Red light violations are among the most traffic tickets that drivers receive. Here is basic information about fighting a red light ticket.
Most state laws on stoplights read something like this:
A driver facing a steady circular red signal shall stop at a marked limit line, or if none, before entering the crosswalk on the near side of the intersection or, if none, then before entering the intersection.
The elements of this offense that the government must prove are basically the same as for driving through a stop sign, with one obvious exception—stop signs are constant while traffic lights cycle through from colors from green to yellow to red.
In most states, it's legal to drive through an intersection when the light is green or yellow. Generally, as long as the front of your vehicle entered the intersection (passed the crosswalk or limit line) before the light turned red, you haven't broken the stoplight law. The laws of most also allow drivers to turn right at a red light after making a complete stop.
Unless your red light ticket was issued by an automated camera system—which many states use to catch red-light violators—the government's evidence will typically consist of only the testimony of the officer who issued the ticket. So, stoplight ticket defenses generally focus on casting doubt on the officer's perception of events.
As previously noted, if you cross the limit line prior to the light turning red, you generally haven't broken the law.
The only time an officer has a really good view of when your car entered an intersection is when he or she is sitting directly to the side of, and close to, the intersection. But chances are the cop was someplace else—sitting across the street in a parking lot, perhaps.
You can cross-examine the officer as to exactly where he or she was when he or she says you ran the red light. Ask the officer whether other cars were in a position to obscure the view of the intersection. Then, when it's your turn to testify, provide detailed testimony, making it clear where you were when you saw the light turn yellow and how far you were across the intersection when it turned red. Make a simple diagram like the one below (adapted for your particular situation, of course) and show it to the judge.
When a judgment call is involved (such as the location of your front bumper when a light turned red), two observers are always far better than one. So, if someone who was riding in your front seat can testify that the light was still yellow when you entered the intersection, it can strengthen your defense.
Another defense to a red light ticket focuses on the officer not being able to see the signal that allegedly turned red before you entered the intersection.

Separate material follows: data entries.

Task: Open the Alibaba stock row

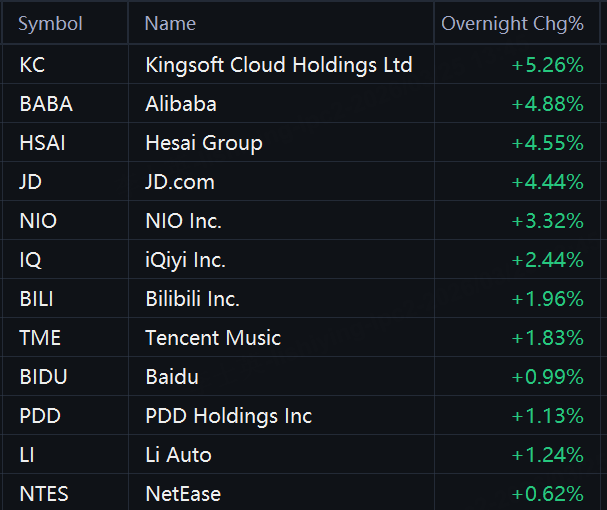Action: tap(181, 104)
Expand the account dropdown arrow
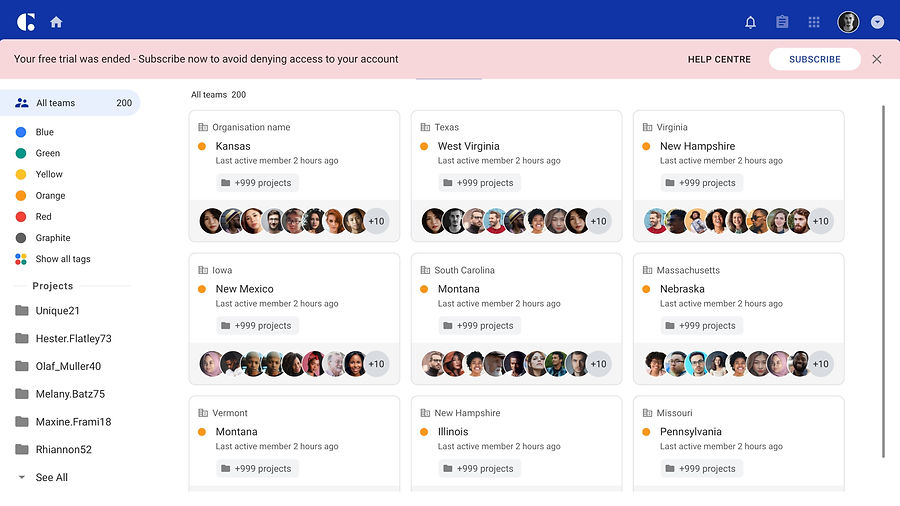This screenshot has width=900, height=506. tap(877, 22)
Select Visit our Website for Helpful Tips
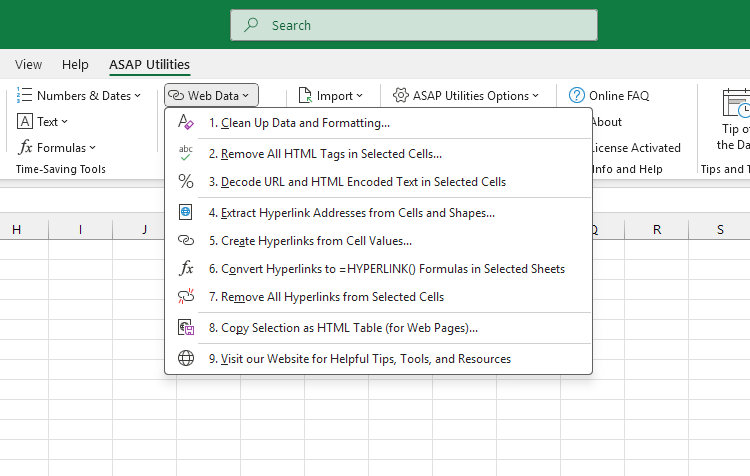The width and height of the screenshot is (750, 476). 359,359
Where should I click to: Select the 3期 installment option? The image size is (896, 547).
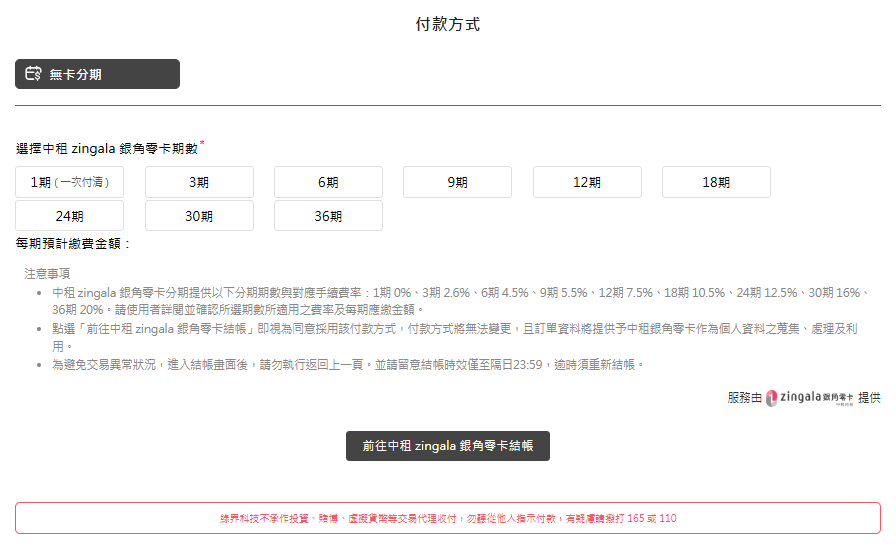coord(199,182)
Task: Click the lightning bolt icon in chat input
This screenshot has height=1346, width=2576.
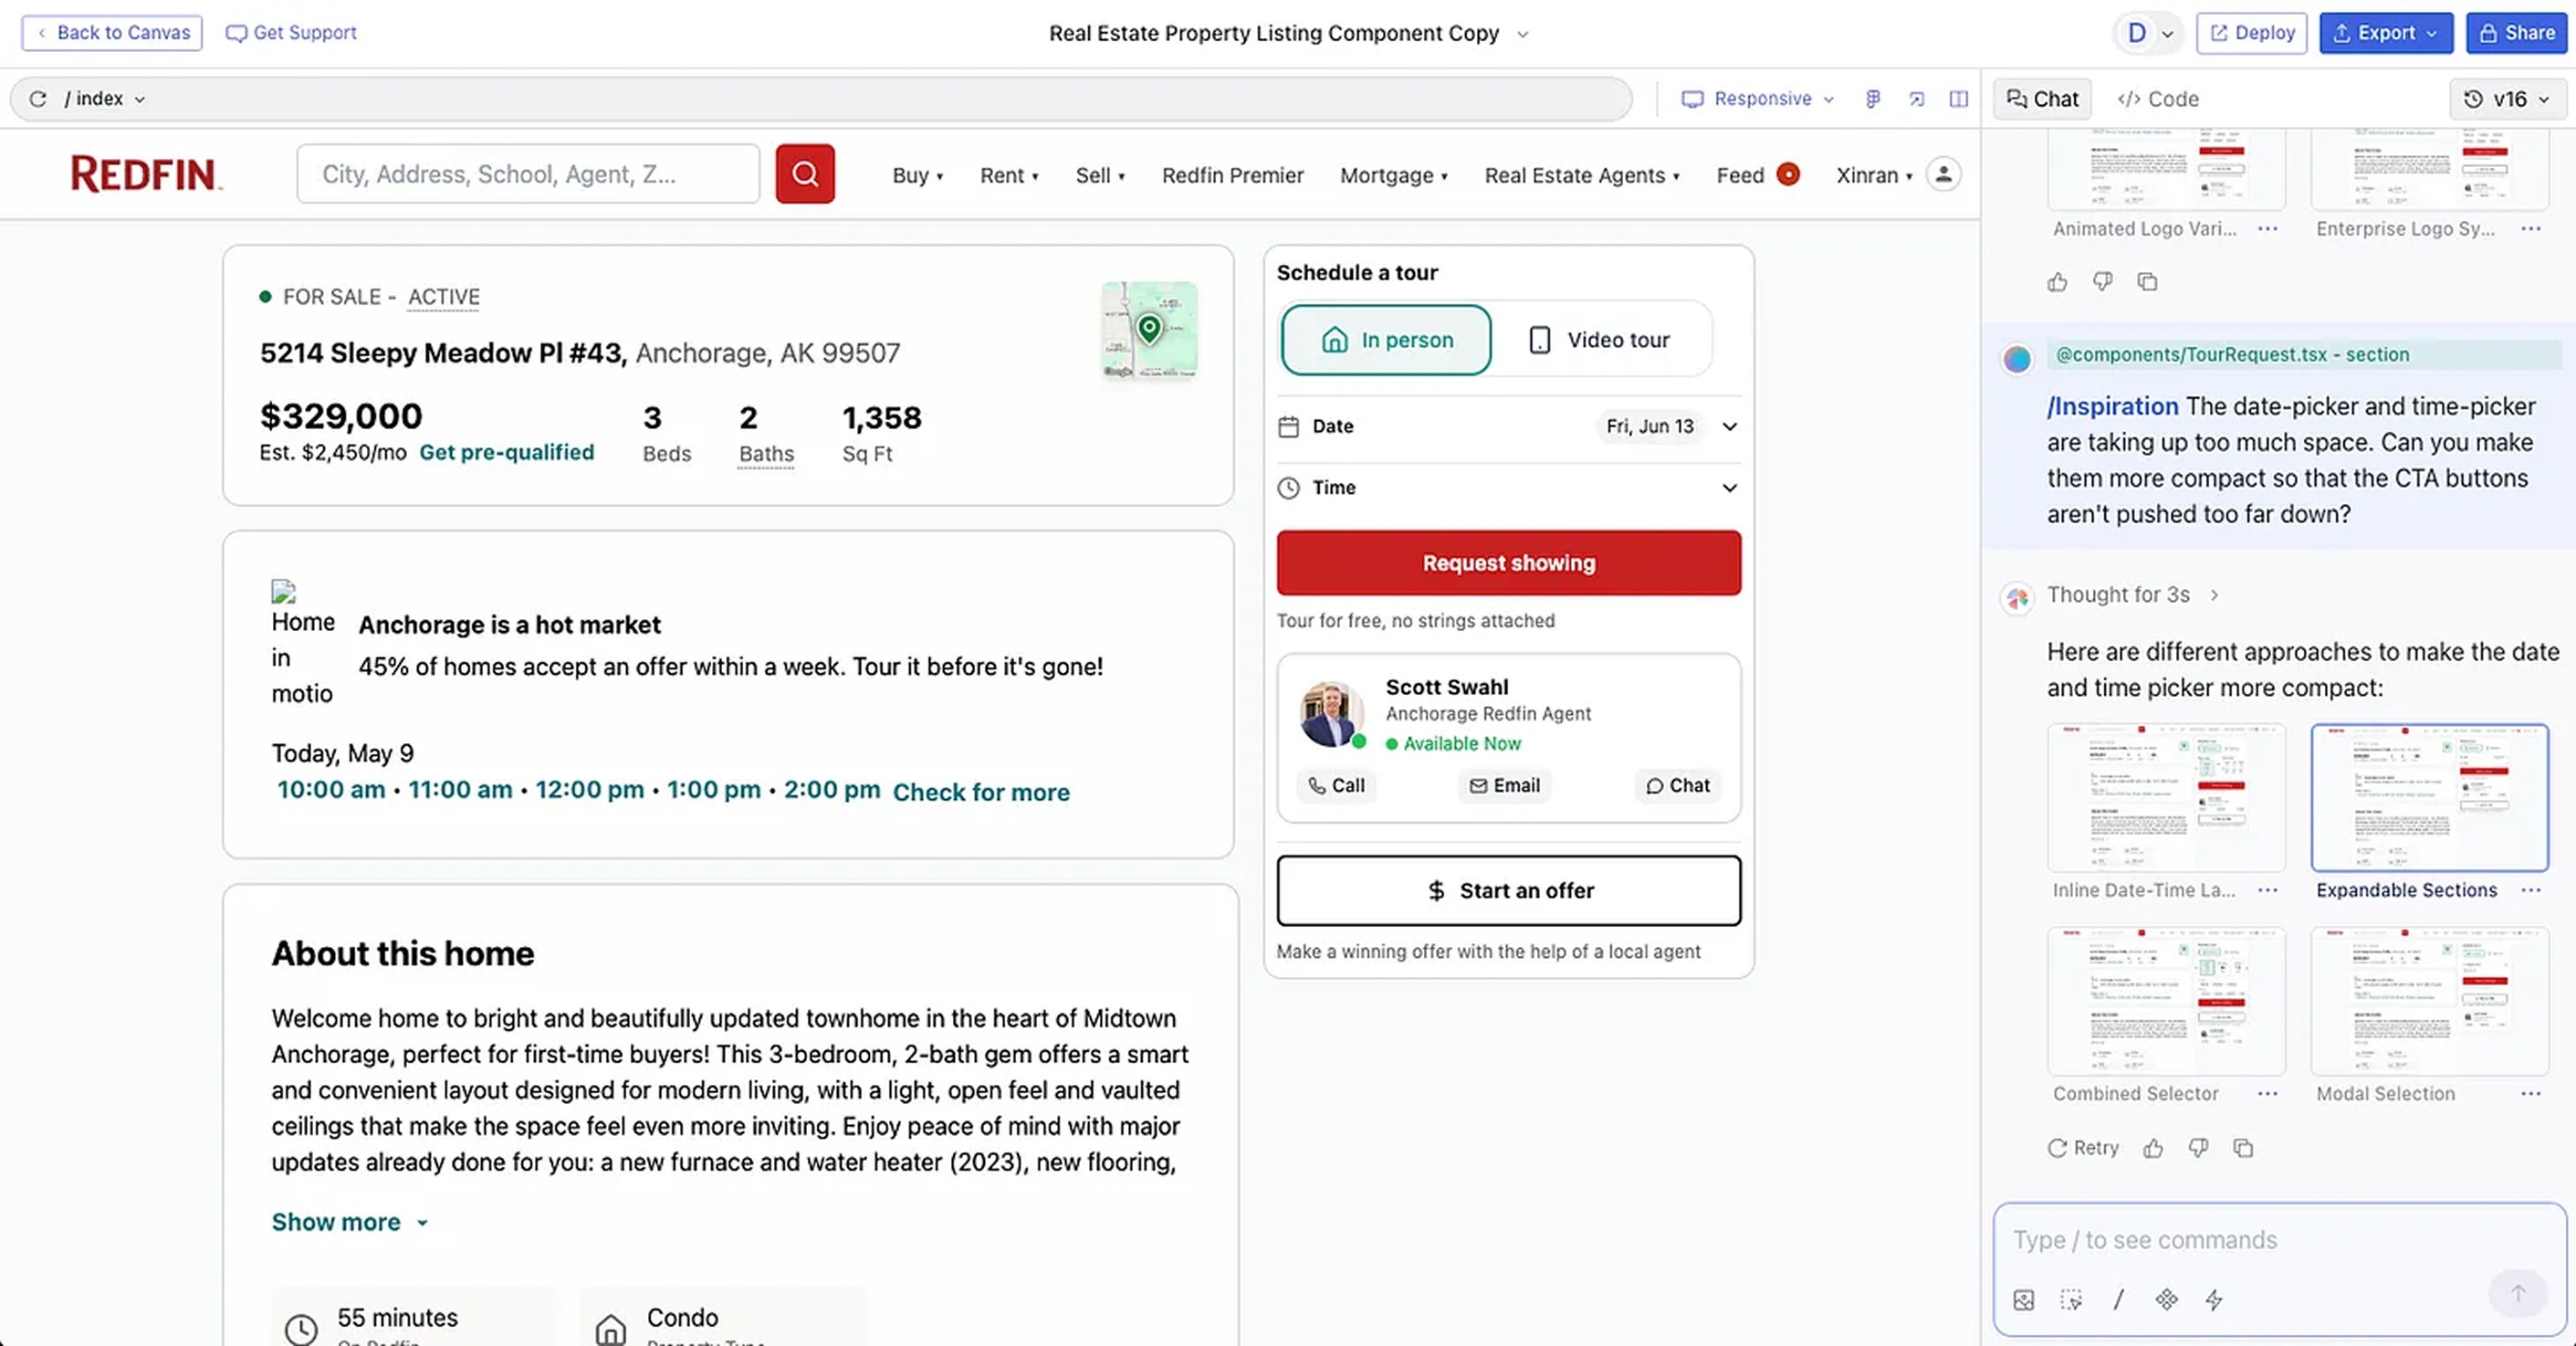Action: click(x=2213, y=1299)
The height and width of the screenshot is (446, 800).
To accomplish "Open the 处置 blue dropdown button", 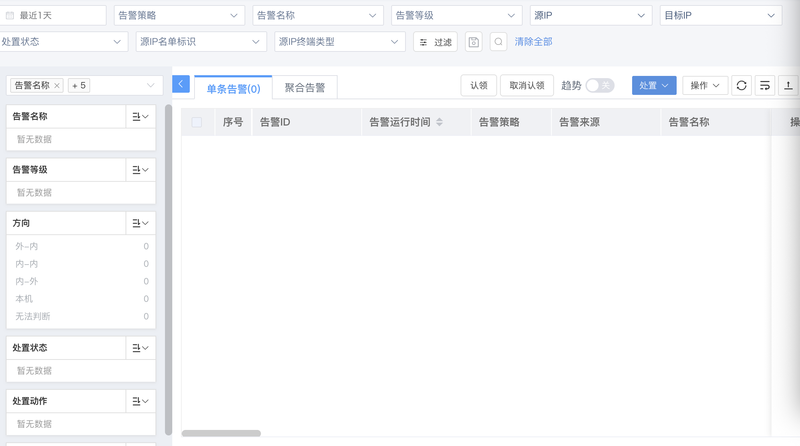I will point(654,86).
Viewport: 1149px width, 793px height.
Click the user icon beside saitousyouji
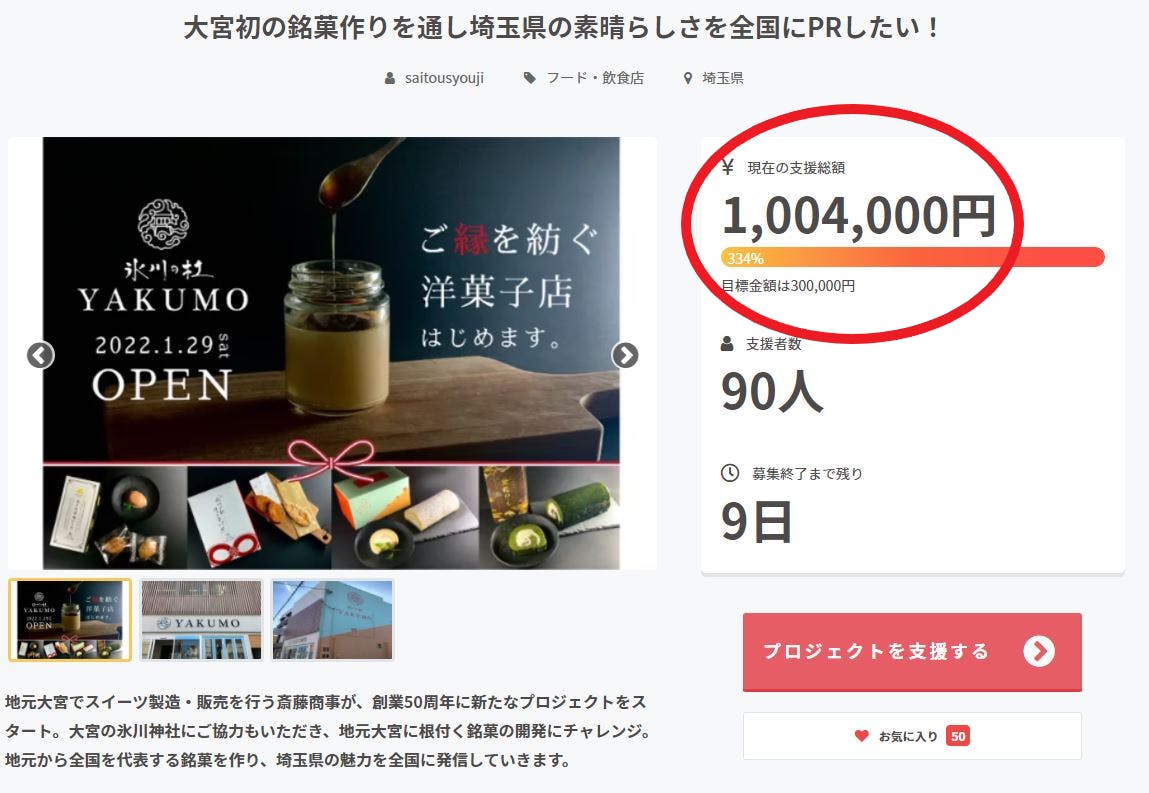coord(390,78)
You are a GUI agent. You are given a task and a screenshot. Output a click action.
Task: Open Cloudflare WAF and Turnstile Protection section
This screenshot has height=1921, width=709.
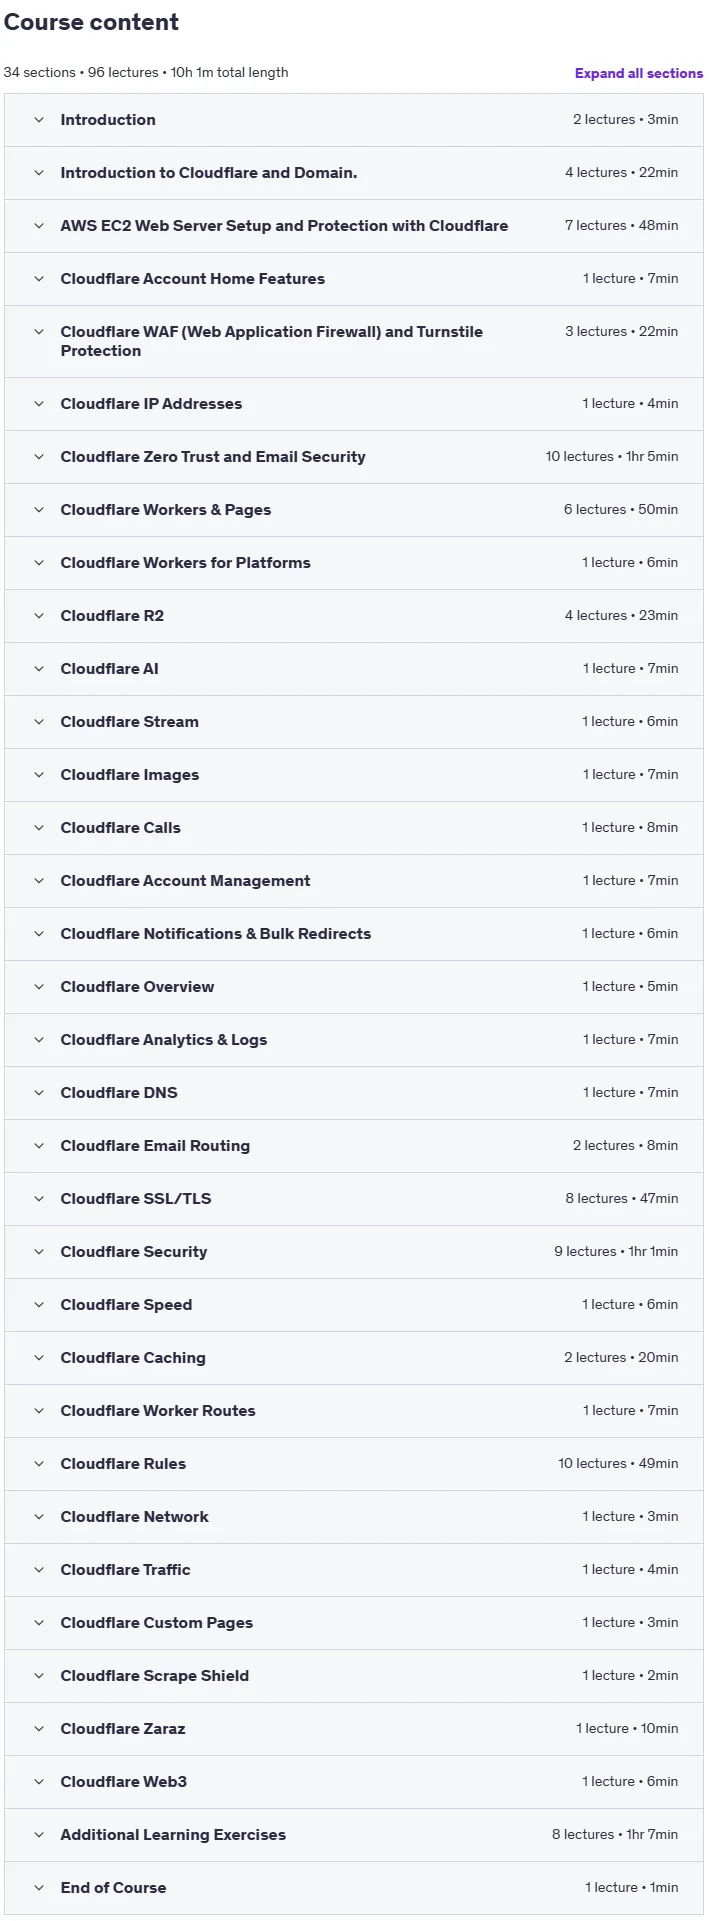(354, 342)
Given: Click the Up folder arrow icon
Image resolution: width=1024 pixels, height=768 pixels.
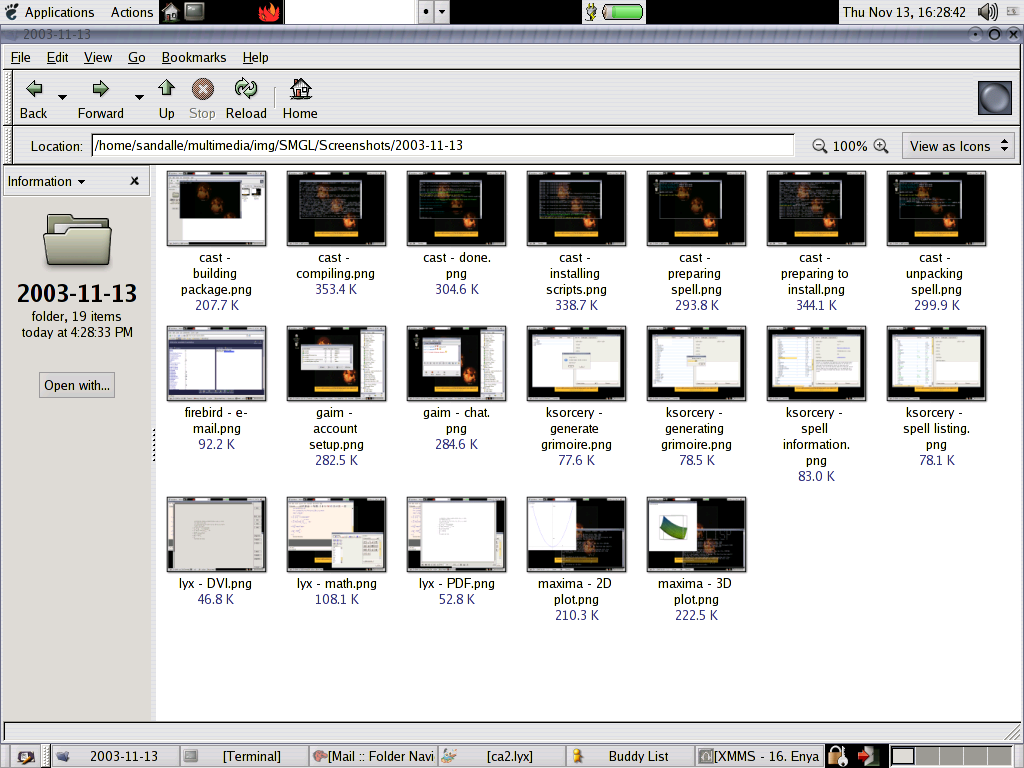Looking at the screenshot, I should [166, 89].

When a light turns green, we assume the light for cross-traffic has simultaneously turned red. For example, if an officer approaches an intersection with a green light and sees you drive across the intersection, the officer will assume you ran a red light and won't later check to be sure that the light changes were synchronized. Sometimes they aren't. If you can go back to the scene and document that the light was mistimed, you should be entitled to acquittal. Don't dismiss this possibility—neither machines nor the people who time them are infallible.